Wem das Mischen zu umständlich ist, kann sein Glück mit einem Fertigprodukt versuchen: Professor Dr. Dietrich Wabner hat zusammen mit einem Apotheker eine Ölemischung entwickelt, die bereits an einigen Kliniken angewendet wird: ‚Silent Legs‘ kann hier (klick!) bestellt werden. Dieser Mix enthält Immortelle, Lavendel, Rosengeranie, Schafgarbe und Zypresse in Johanniskraut-Mazerat (Rotöl).
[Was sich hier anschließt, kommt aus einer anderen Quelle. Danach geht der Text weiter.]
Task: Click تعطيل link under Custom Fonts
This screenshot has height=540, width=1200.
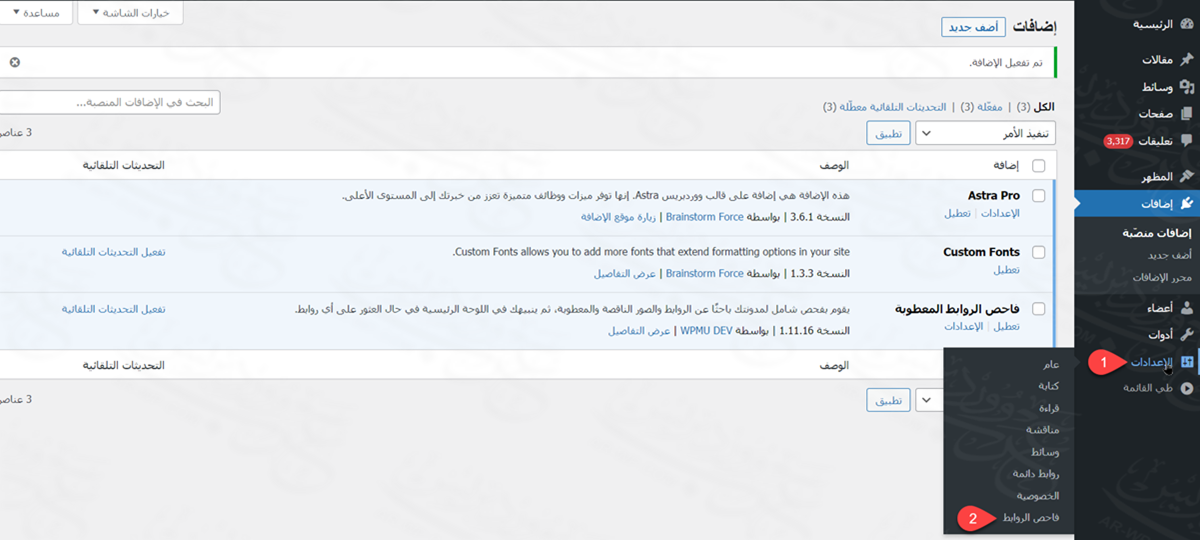Action: click(1006, 270)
magnesium_oil_better_you*PS. Im deutschsprachigen Raum fast noch nicht angekommen ist die Anwendung von Magnesiumöl (auch Zechstein Magnesiumchlorid genannt), das äußerlich auf die Haut aufgetragen wird und so besonders intensiv wirken soll. Seit ich deutlich weniger Schokolade esse (die in guten und dunklen Qualitäten eine sinnvolle Quelle von Magnesium ist), neige ich zu gelegentlichen Wadenkrämpfen. Ich fand dieses Magnesiumöl von der britischen Firma BetterYou (klick! deutsche Bestellmöglichkeit) in unserem lokalen (irischen) Bioladen und verwende es nun seit fast einem Jahr fast täglich. Es ist dezent mit beruhigend wirksamen ätherischen Ölen angereichert (Muskatellersalbei, Kamille und Bergamotte). Da ich das eigenartige etwas stumpfe, nicht wirklich ölige Gefühl auf der Haut nicht mag, sprühe ich es einfach in eine Portion Bio-Bodylotion auf meiner Hand, verrühre mit beiden Händen und trage die Mixtur auf beiden Beinen auf. Die 100-ml-Flasche reicht laut Hersteller für 800 Anwendungen, also für 2 Jahre, wenn man es täglich einreibt, das glaube ich gerne, meine Flasche ist noch fast halb voll. Es gibt interessanterweise schon Bücher zum Thema auf deutsch, beispielsweise von der Ärztin und Salzspezialistin Dr. Barbara Hendel: Das Magnesium Buch (klick!).